A Warp Field, According to the Alcubierre Drive AllenMcC via Wikimedia

Imagine: you’ve traveled all the way across the galaxy to some faraway, potentially life-embracing planet orbiting a faraway star, only to obliterate your destination upon arrival. It’s a very real threat according to few physicists at the University of Sydney. It turns out that a spacecraft emerging from a so-called Alcubierre warp drive does so quite violently, releasing an accumulation of high energy particles that would annihilate anything in their path.

The Alcubierre warp drive--proposed by a Mexican physicist of the same name back in the 1990s--is a theoretical mechanism by which a spacecraft could deform the space-time continuum in a bubble around itself so it could travel faster than the speed of light while still staying within the parameters of special relativity. So a couple of honors students and their professor at the U. of Sydney School of Physics decided to take the Alcubierre warp drive for a theoretical spin. Their findings: there’s no soft landing at the other end of warp speed.

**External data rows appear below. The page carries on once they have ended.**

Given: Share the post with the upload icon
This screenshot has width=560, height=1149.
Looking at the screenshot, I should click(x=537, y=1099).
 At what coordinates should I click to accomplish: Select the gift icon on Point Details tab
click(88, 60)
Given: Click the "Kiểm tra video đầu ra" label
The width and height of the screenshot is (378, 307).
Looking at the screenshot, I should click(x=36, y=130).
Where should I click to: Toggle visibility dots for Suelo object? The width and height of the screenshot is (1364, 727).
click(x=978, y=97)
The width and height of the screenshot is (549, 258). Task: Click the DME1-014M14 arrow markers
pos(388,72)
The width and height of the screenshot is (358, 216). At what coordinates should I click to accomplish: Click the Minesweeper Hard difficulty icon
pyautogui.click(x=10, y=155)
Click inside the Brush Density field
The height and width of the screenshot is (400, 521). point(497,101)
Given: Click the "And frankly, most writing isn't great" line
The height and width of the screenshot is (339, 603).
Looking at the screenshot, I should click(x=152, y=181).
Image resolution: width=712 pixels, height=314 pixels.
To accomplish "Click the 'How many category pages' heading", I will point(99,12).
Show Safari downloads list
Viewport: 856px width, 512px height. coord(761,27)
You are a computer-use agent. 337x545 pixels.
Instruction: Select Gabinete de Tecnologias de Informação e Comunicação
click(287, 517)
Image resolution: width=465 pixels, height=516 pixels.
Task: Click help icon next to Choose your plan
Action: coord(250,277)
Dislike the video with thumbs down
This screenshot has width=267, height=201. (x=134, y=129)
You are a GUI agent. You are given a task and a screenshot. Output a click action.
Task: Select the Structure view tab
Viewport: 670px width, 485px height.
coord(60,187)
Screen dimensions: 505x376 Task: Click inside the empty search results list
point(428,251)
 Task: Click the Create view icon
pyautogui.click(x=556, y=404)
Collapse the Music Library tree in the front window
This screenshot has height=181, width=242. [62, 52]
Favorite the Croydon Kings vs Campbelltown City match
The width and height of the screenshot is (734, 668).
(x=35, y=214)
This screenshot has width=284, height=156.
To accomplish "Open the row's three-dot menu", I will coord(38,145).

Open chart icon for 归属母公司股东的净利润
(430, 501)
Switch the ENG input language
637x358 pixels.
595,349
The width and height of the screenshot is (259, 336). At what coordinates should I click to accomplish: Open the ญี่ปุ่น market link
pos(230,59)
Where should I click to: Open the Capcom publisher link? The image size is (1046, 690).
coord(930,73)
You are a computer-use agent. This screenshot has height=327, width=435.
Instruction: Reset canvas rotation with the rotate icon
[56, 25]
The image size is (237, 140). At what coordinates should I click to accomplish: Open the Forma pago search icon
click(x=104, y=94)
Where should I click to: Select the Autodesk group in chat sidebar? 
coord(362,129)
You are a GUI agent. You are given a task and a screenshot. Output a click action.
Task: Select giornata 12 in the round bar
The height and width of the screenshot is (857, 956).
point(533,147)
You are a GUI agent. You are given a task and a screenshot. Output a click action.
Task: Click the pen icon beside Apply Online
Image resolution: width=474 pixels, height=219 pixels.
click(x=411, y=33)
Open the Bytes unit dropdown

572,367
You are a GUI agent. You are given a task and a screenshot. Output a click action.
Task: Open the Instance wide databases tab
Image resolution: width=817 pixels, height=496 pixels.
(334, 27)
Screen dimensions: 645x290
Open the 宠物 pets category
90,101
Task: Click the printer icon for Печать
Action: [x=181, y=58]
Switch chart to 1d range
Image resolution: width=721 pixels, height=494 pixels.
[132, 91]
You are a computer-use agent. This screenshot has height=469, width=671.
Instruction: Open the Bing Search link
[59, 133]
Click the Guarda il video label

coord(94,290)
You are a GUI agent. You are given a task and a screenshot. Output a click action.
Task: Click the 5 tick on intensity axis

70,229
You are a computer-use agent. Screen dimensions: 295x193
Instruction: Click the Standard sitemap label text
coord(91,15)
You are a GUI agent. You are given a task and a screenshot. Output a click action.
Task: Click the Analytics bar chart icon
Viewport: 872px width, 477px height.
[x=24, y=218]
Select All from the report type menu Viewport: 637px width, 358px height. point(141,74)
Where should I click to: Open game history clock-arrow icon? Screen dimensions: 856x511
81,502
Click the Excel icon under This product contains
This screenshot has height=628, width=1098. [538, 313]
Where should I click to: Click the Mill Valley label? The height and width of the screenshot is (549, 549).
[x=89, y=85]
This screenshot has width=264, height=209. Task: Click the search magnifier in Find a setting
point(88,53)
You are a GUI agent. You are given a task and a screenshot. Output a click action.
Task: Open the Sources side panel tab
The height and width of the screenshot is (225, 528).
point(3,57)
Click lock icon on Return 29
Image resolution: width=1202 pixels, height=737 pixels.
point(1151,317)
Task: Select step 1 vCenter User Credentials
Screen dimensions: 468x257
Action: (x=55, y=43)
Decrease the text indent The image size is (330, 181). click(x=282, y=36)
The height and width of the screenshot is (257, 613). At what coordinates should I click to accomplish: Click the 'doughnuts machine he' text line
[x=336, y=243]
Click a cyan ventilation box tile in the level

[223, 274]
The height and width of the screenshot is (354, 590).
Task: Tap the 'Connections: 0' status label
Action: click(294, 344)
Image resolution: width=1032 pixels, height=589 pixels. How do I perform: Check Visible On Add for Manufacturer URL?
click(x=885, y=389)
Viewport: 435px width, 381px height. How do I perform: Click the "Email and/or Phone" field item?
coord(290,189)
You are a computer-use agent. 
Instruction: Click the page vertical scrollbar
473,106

It turns out that bending the space-time continuum has its hazards. During faster-than-light travel, particles that come in contact with this Alcubierre bubble get trapped and accumulate in front it. Some particles can even enter the warp bubble. There is an aggregating effect here, the physicists found, so the longer the bubble travels, the more particles accumulate in front of it.

When the spacecraft is finally decelerated at its destination, that energy is released all at once with such high energy that virtually anything they come in contact with would be instantly destroyed. The particles that wormed their way inside the bubble could also threaten the spacecraft itself. This could be handy if your cruiser drops out of warp speed in the midst of an asteroid field, but it also means that if you dropped out of warp too close to your destination planet you could inadvertently wipe it off the interstellar map. Don’t tell The Galactic Empire.

[University of Sydney]

23 Comments

Come on people just use some kind of wind shield wiper, duh!!!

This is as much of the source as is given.